Este feedback positivo levou o presidente da Câmara de VRSA a encarar a música de uma forma mais séria – «quando dedico tempo a uma coisa, é porque ela é importante para mim e empenho-me a 100 por cento» -, até porque sempre teve uma forte ligação à música, como bem ilustrou na entrevista ao Sul Informação:
Entretanto, Luís já tem seguidores em Cuba. «A minha mãe é a maior fã dele. Gosta muito da sua voz, diz que é romântica e tem muito sentimento», revelou Baby Lores.
E é de música romântica que falamos, já que os oito temas que Luís e Lores escreveram em conjunto são todos a apelar ao coração. «Somos ambos uns românticos e só dá para o amor. Já tentei escrever sobre uma bicicleta, ou assim, mas não deu», disse Luís, a rir.
Estes temas, que têm tocado em concertos ao vivo, como aquele que protagonizaram na véspera de Ano Novo em Monte Gordo, são já o embrião de um álbum que a dupla está a preparar.
Apesar de não haver «uma data exata para o concluir», Luís e Baby Lores têm vindo a trabalhar de forma consistente para gravar um trabalho em conjunto, mesmo tendo em conta que o primeiro tem de se preocupar com os destinos de uma Câmara Municipal e o segundo tem «a sua carreira musical».
«Este é um projeto paralelo. Mas queremos fechar este ciclo com um álbum, que deverá ter 12 músicas. Estamos já a negociar com algumas produtoras para o comercializar», revelou Luís Gomes.

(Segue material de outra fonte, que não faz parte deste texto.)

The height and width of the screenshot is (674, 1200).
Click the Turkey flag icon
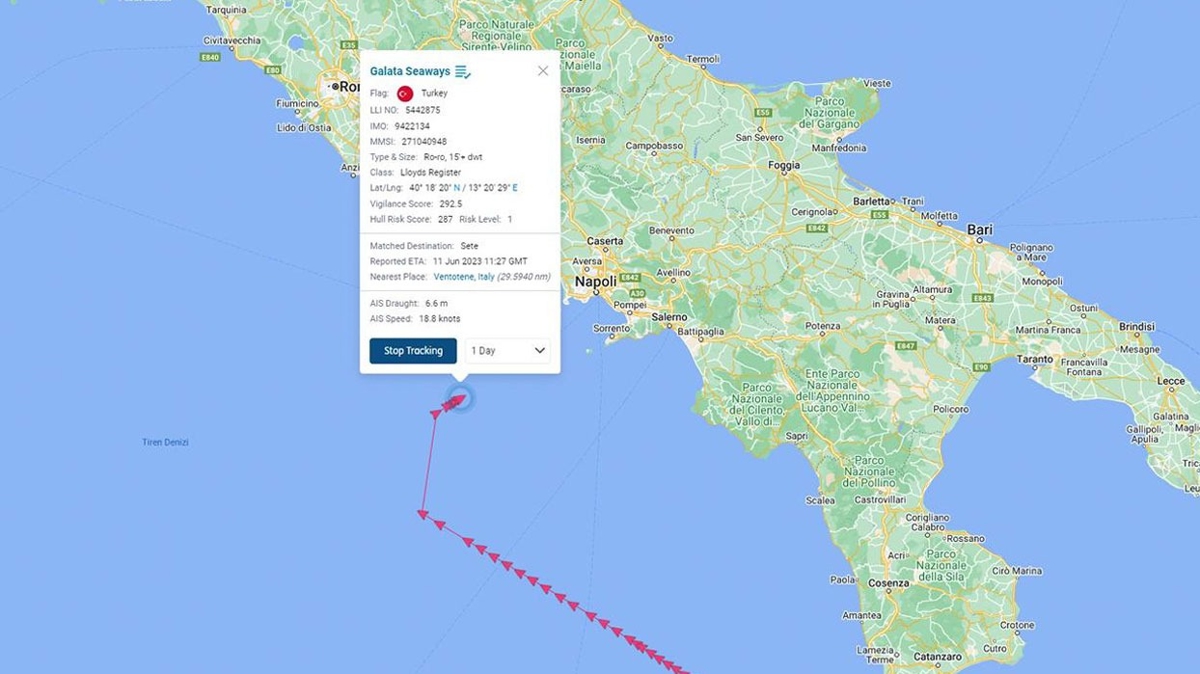coord(405,93)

E, apesar da distância entre Vila Real de Santo António e Cuba, não tem sido difícil trabalhar em conjunto. «Quando nos juntamos, eu invento melodias com a guitarra, que gravamos com o telefone. Quando regresso, o Luís já escreveu a letra da música. É algo fácil e rápido», diz o músico cubano.

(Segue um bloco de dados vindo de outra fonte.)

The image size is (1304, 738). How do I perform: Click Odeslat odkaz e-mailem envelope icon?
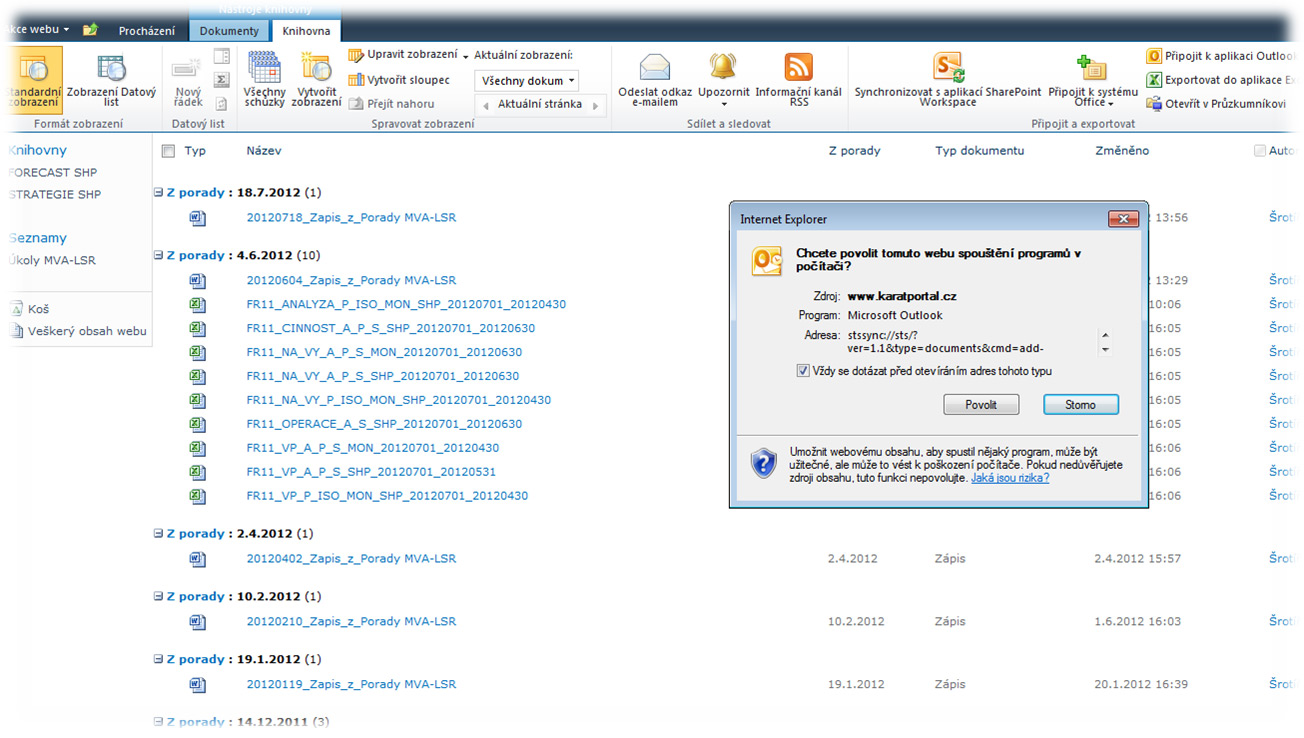pos(655,67)
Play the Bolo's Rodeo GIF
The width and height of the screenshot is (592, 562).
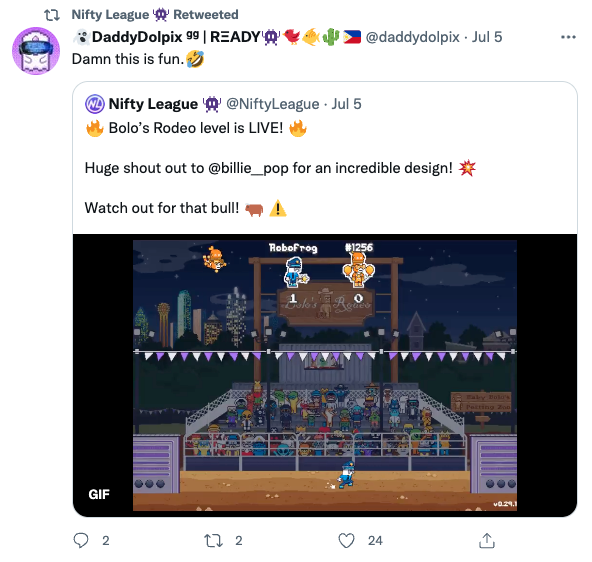[x=325, y=375]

A cumplicidade entre os dois músicos ficou bem patente no “mini show” protagonizado pela dupla, para as câmaras do Sul Informação:
Quanto ao futuro e se este passa por uma carreira no mundo da música, Luís não abre o jogo, embora não enjeite a possibilidade. «Tudo tem o seu tempo, ninguém pode dizer o que será o dia de amanhã», atirou. Mas, seja qual for a escolha do ainda edil de Vila Real de Santo António, não será manietada pelo politicamente correto.
«As pessoas em VRSA conhecem-me bem. Há poucas particularidades que as pessoas não conheçam. E isto da música tem vindo a mobilizar as pessoas do concelho, que têm reagido muito bem. O que é importante é fazer as coisas bem e com dignidade. Não temos de ser o que as pessoas querem que nós sejamos, temos de ser o que somos e honestos para nós e para com os outros», concluiu.